Top of SOURCE TEXT

I’ve seen you tweet about PhD life. Can you tell us a little bit about what your PhD/dissertation is about?

Now, I am enrolled in the PhD by research in Health Sciences in UP Manila, and I finished defending my proposal last June. I was supposed to defend my proposal in 2020 and then nagka-pandemic, so nagulo lahat, so hindi ko siya naasikaso. ‘Di ba the academic rules were, you have until May 2021 to go through your “utang” academics. So I was actually telling Dr. Erlyn Sana – siya kasi yung PhD adviser ko – na, “Ma’am, ‘di ko na kaya ata. Ayoko na.” And then she was saying, “Hindi pwede! I know it’s the pandemic, but you try, still!”

I was able to defend my proposal. My topic is actually [about] the use of Facebook for diabetes self-management education. Kasi I do that already; I post about diabetes information so those with diabetes who are following me on my page can learn from them – but, it’s not structured. So, I was thinking: what if I were to have a Facebook group and the posts are structured, like an online course – except that it’s on Facebook, kasi that’s where most of our patients are already comfortable being on? Yun yung premise ng aking study. It’s gonna be a mixed-methods study, so may qualitative part na sobrang hirap kasi hindi ako marunong noon. Pero, ito na naman ako na kung ano ang di ko alam, aralin natin para magawa natin – and that has brought me to so many things.

Bottom of SOURCE TEXT
Top of EXCERPTED RECORDS

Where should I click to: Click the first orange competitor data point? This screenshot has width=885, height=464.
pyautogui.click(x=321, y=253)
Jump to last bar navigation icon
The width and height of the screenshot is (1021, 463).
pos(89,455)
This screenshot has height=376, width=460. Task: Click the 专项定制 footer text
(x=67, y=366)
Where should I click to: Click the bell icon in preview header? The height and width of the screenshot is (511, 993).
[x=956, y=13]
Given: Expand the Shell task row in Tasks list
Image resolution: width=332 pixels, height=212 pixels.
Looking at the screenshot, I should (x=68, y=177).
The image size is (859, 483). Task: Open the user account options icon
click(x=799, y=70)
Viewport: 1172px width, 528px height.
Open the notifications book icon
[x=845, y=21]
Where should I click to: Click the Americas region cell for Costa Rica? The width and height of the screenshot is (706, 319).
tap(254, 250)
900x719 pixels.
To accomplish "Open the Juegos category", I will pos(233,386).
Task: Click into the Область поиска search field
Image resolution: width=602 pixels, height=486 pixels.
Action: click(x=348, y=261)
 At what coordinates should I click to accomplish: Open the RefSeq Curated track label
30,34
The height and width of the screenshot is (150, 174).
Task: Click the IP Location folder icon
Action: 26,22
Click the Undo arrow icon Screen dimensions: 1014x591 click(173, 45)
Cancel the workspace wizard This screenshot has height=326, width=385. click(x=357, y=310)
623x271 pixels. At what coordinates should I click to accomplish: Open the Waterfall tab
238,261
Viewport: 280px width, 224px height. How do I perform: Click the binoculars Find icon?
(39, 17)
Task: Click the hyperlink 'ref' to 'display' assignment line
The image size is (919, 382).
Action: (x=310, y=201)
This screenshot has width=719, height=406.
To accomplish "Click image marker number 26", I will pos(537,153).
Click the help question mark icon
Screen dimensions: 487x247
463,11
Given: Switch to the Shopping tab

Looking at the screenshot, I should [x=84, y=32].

Bottom of EXCERPTED RECORDS

> [APPLY WHAT YOU READ]:
#1 List every month and year mentioned in the interview about the PhD study.
#2 Continue the interview about the PhD study, starting after its final sentence.

> [ANSWERS]:
#1
- June ("last June")
- 2020
- May 2021

#2
After this, what’s next for you? What projects or goals do you hope to achieve in the coming years?

When you win, you start thinking: “Okay, where do I go from here?” Obviously, you need to continue the work. So, I’m planning more workshops or possibly online courses for educators. The other week, I was at the [National Teacher Training Center] workshop, and I taught several teachers how to create an eBook. And this is where the “see one, do one” thing came in, ‘cause I haven’t ever created an ebook. I have [created a] PDF with links, but then Dean Melflor Atienza said, “For me, an eBook is where you can play the video inside of a sort of book. Do you know how to do that?”

I said, “No, I don’t know how to do that.”

She said, “Well, can you find out and then teach us how to do it?”

So, I found an app that was actually free; it’s called the Book Creator. Then, I made a book out of one of my course packs. When I went to the workshop at the NTTC, I just showed them how I did it. Now, people are making their own eBooks. Sabi ko, “That’s so much fun,” so I think I’ll have more projects coming off from queries like that. They’ll email me, “Iris, how do you do this?” And if it’s something that I’ve done before, then easy; but if it’s not, I go off and find the answer. It bothers me when I cannot answer. So, I go off and find the answer and when I find [it], I share it online or in these workshops.

It bothers me when I cannot answer. So, I go off and find the answer and when I find [it], I share it online or in these workshops. | Photo retrieved from www.endocrine-witch.net

What has been the most challenging part of your journey so far? How did you overcome these challenges? Conversely, what has been the most fulfilling part?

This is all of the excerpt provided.